(RECORDS FOR PROCESSING)
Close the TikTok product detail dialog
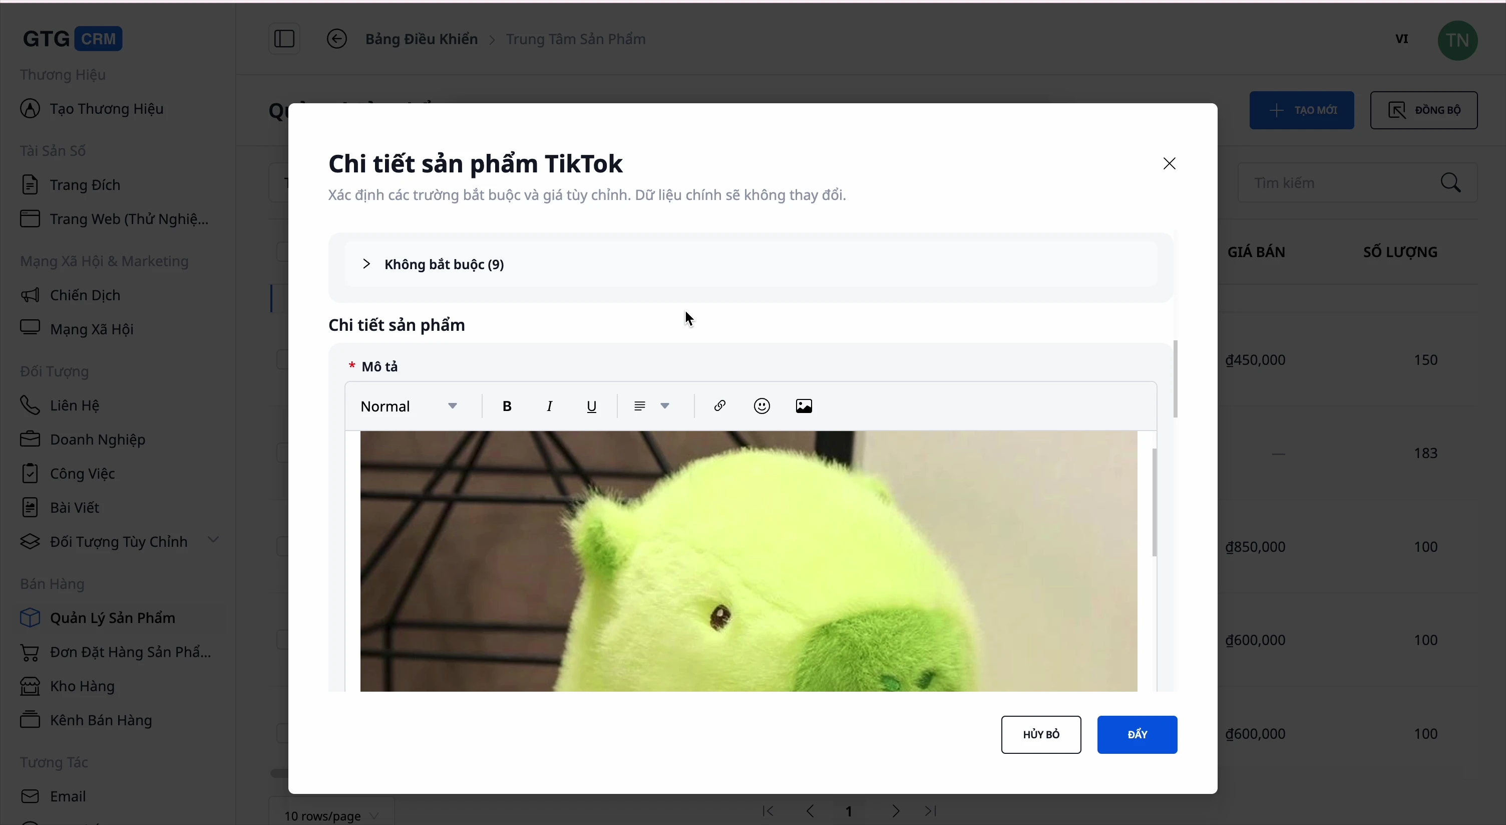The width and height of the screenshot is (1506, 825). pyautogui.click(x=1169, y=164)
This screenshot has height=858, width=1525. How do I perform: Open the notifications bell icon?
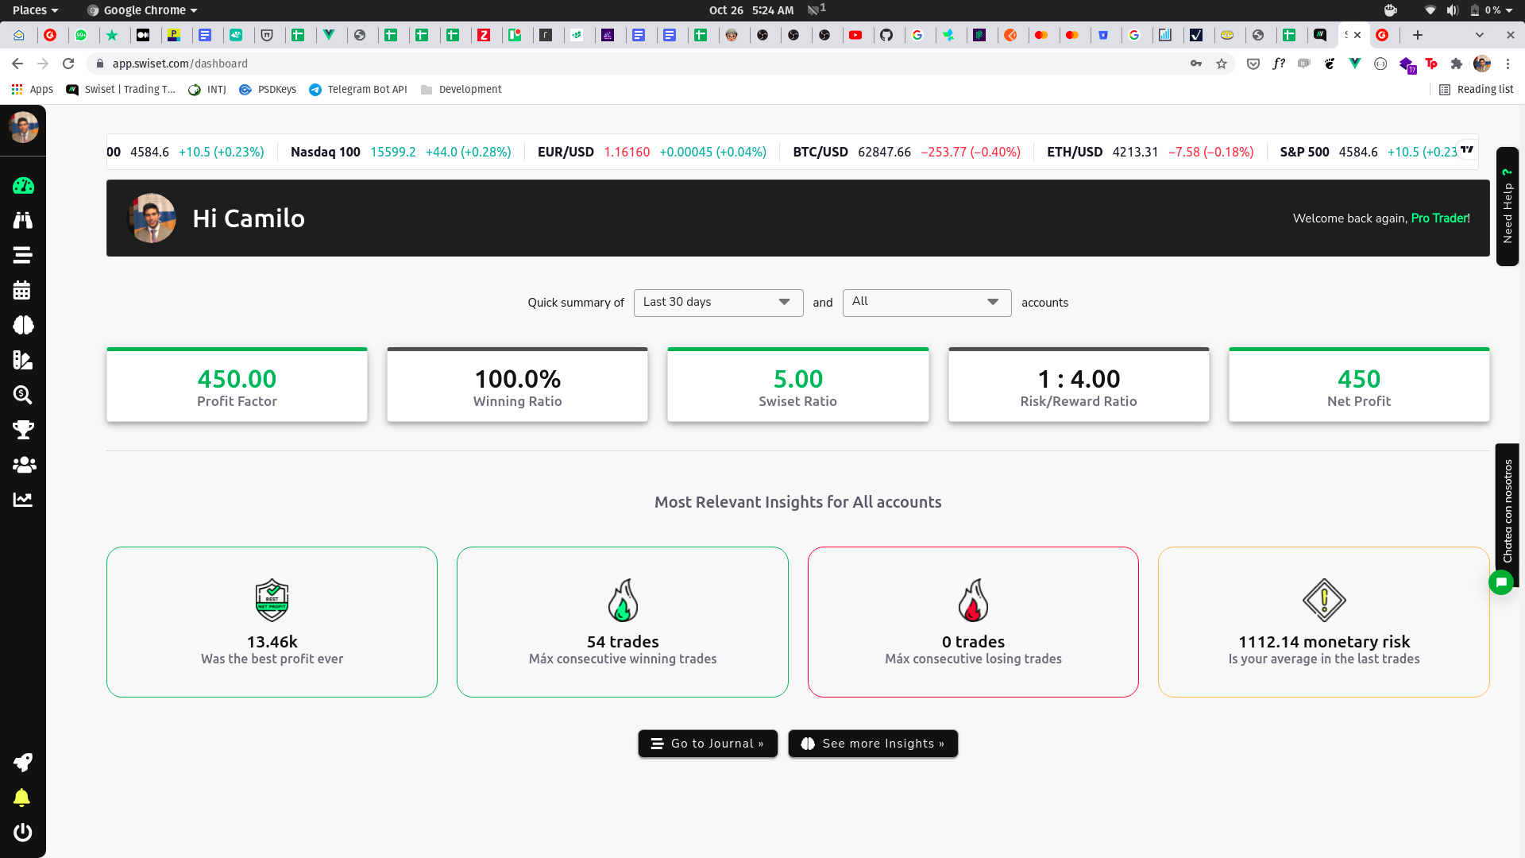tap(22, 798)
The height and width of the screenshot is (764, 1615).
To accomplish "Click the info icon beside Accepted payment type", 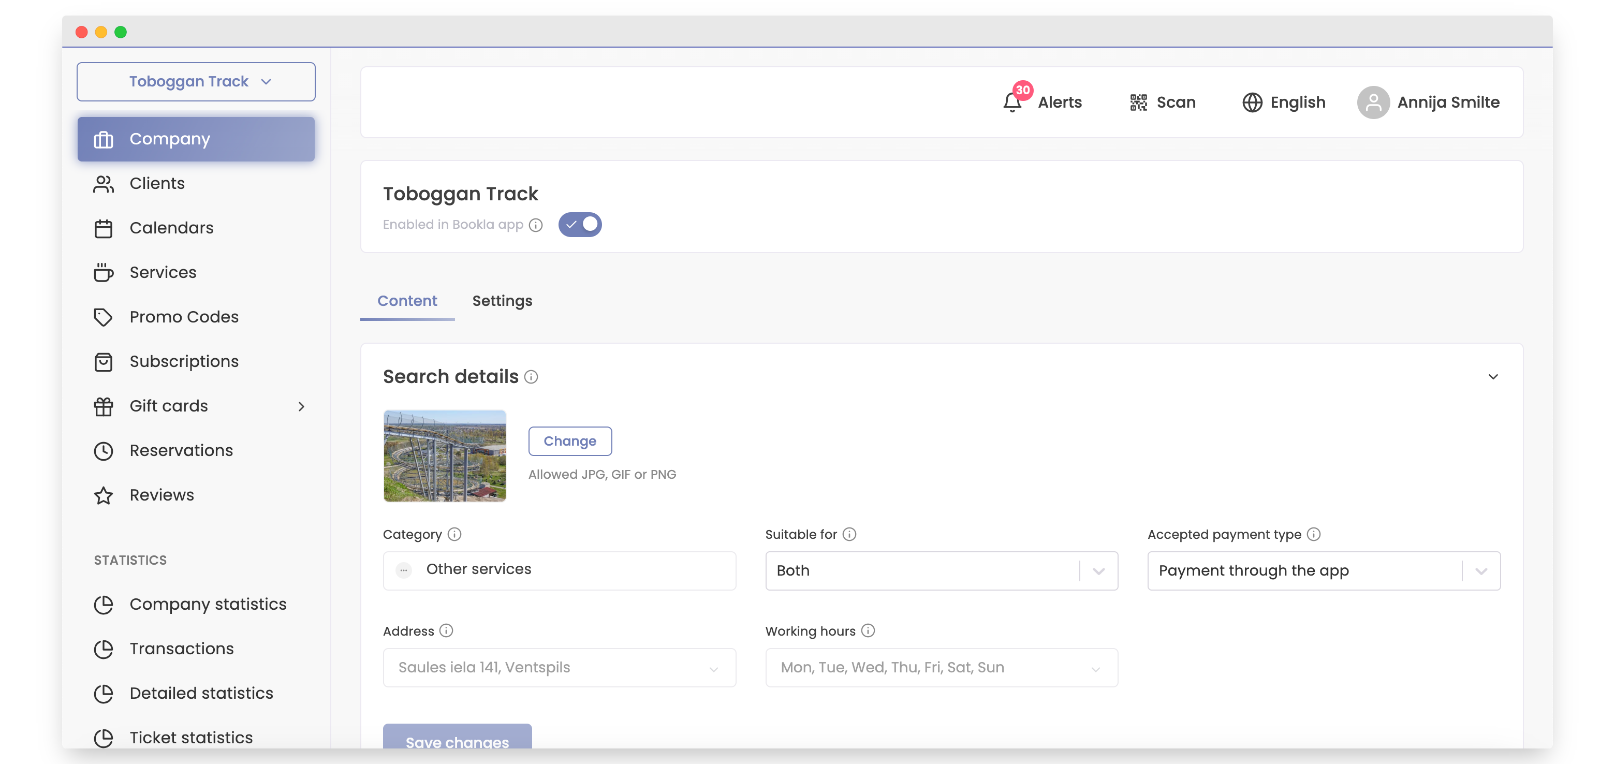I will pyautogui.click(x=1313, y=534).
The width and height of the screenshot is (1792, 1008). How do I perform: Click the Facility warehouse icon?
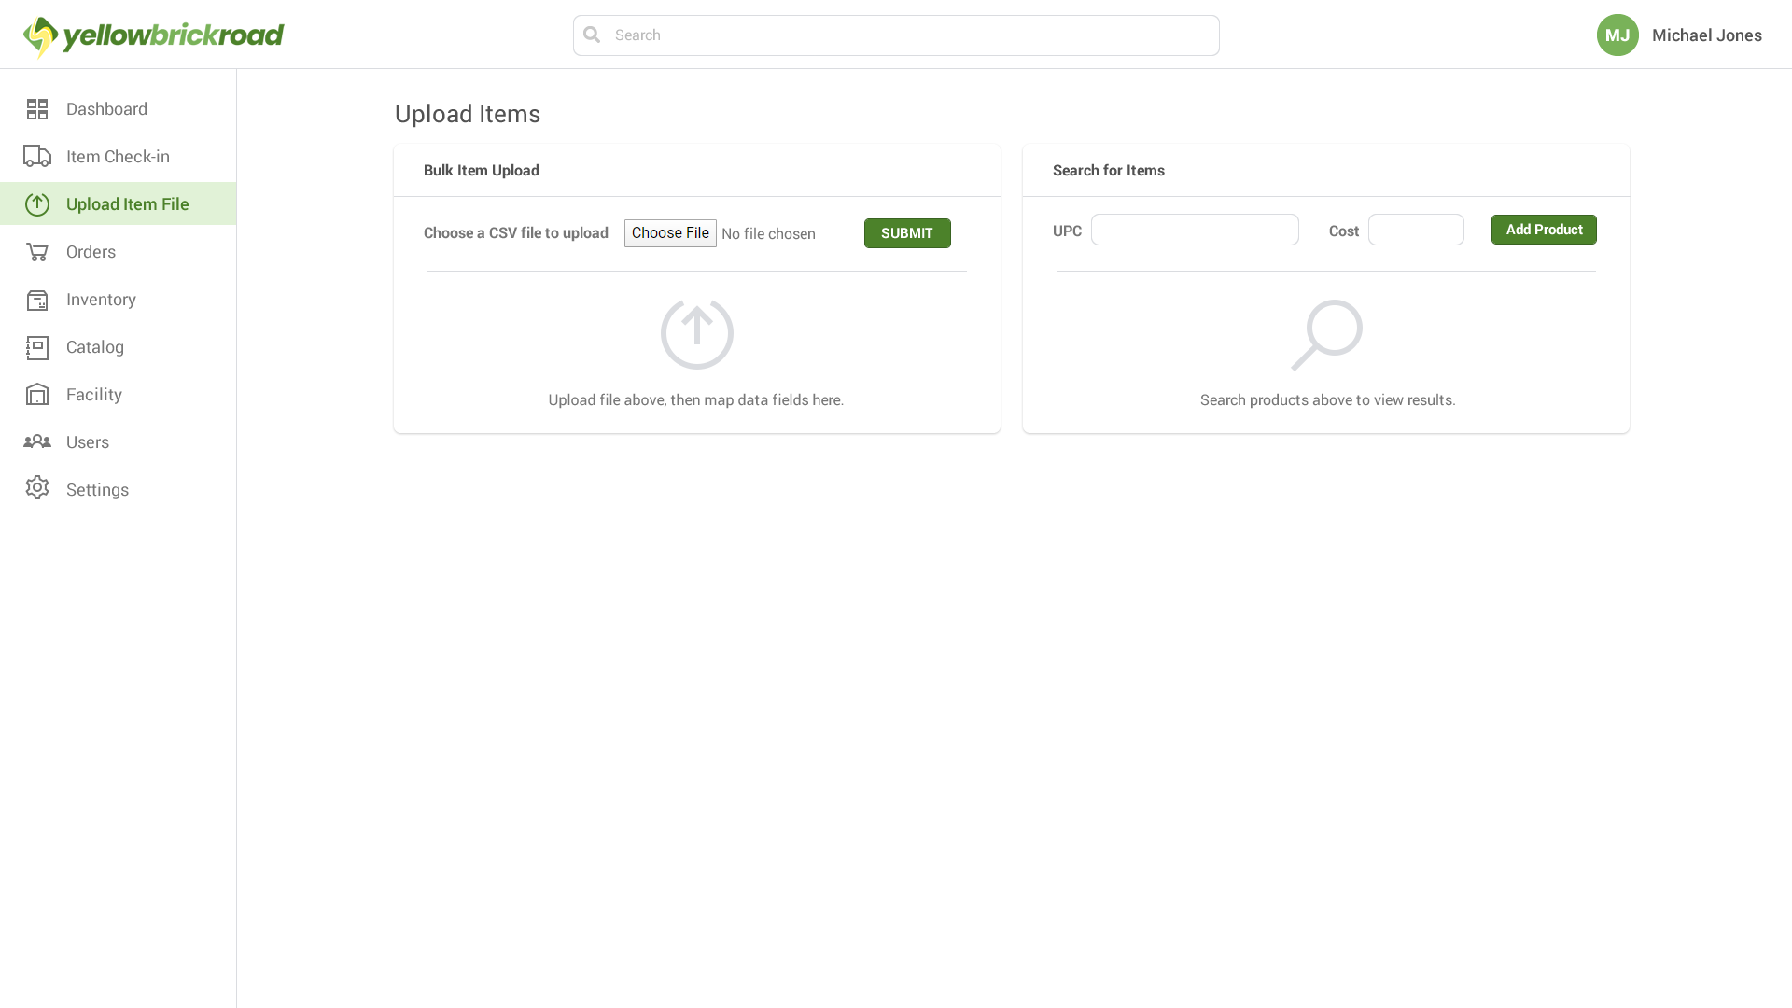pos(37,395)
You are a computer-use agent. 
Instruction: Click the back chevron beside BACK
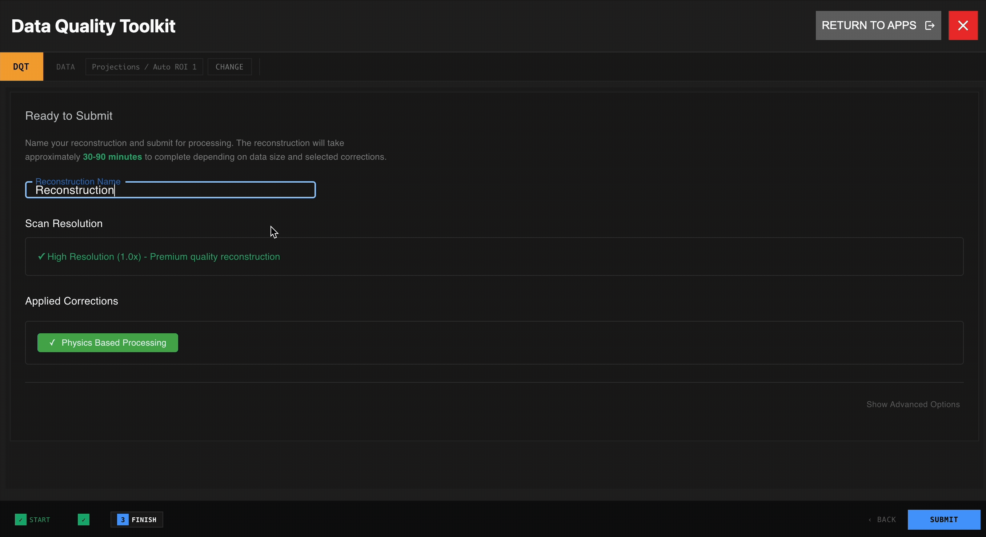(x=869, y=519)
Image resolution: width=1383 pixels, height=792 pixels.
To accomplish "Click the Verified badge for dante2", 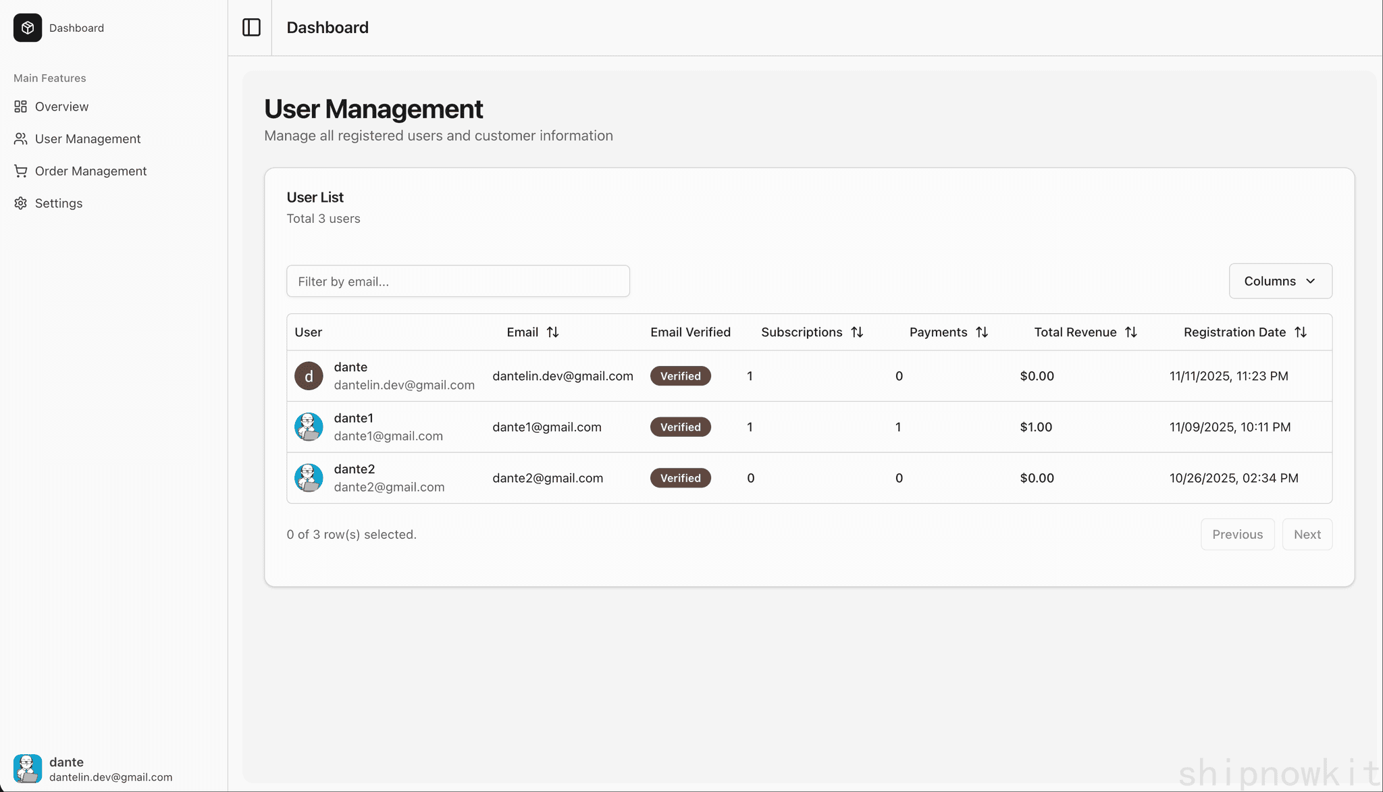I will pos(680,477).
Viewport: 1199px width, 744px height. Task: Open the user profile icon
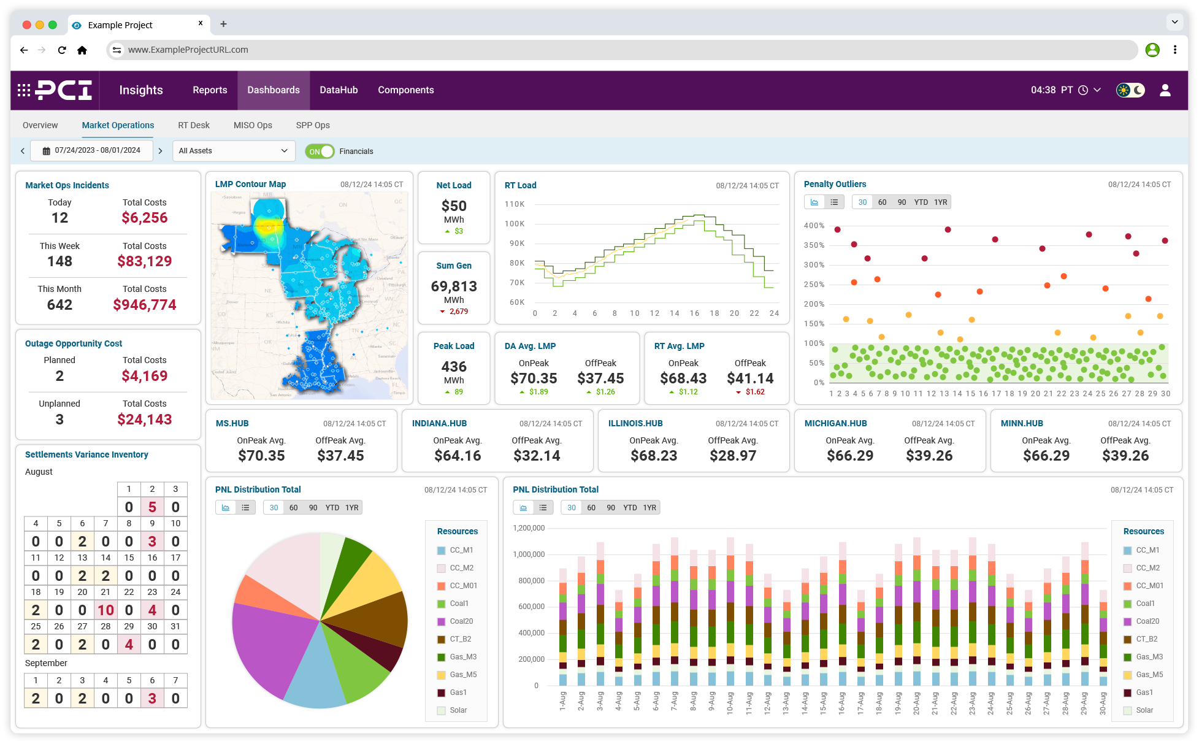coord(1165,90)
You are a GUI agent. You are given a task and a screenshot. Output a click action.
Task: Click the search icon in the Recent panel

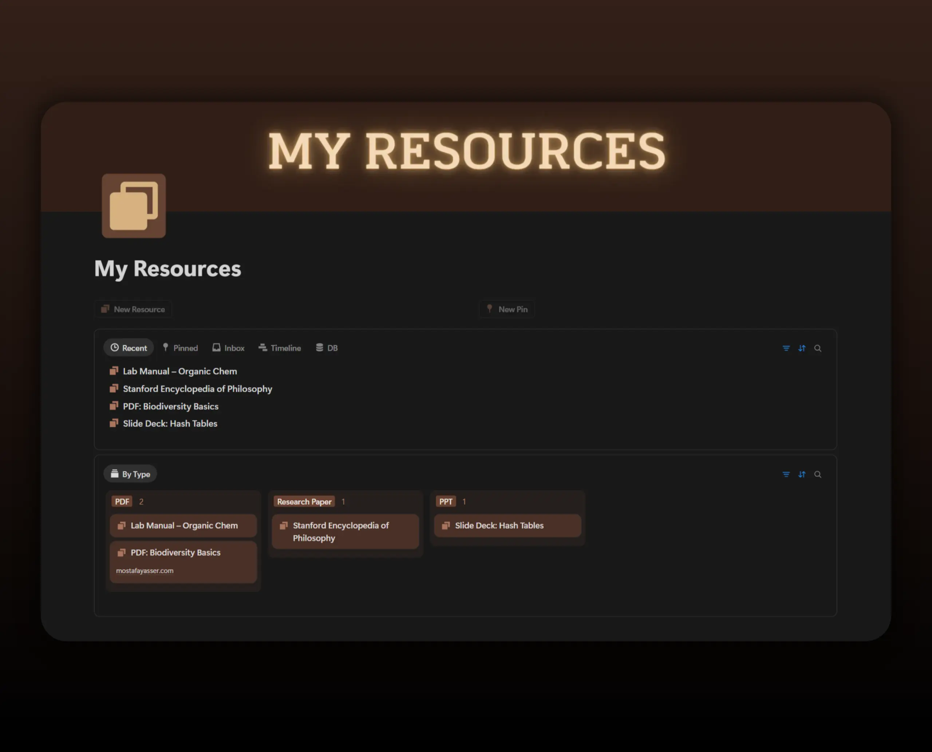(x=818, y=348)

(PROBLEM TO WORK ON) Leave out the pictures and repeat the lines from the start of the material through the line with "The height and", inclusive.

(TASK SOLUTION)
Close the TikTok product detail dialog
The width and height of the screenshot is (1506, 825). pyautogui.click(x=1169, y=164)
This screenshot has height=858, width=1525. How do I perform: Open the notifications bell icon?
tap(22, 798)
The height and width of the screenshot is (764, 1615).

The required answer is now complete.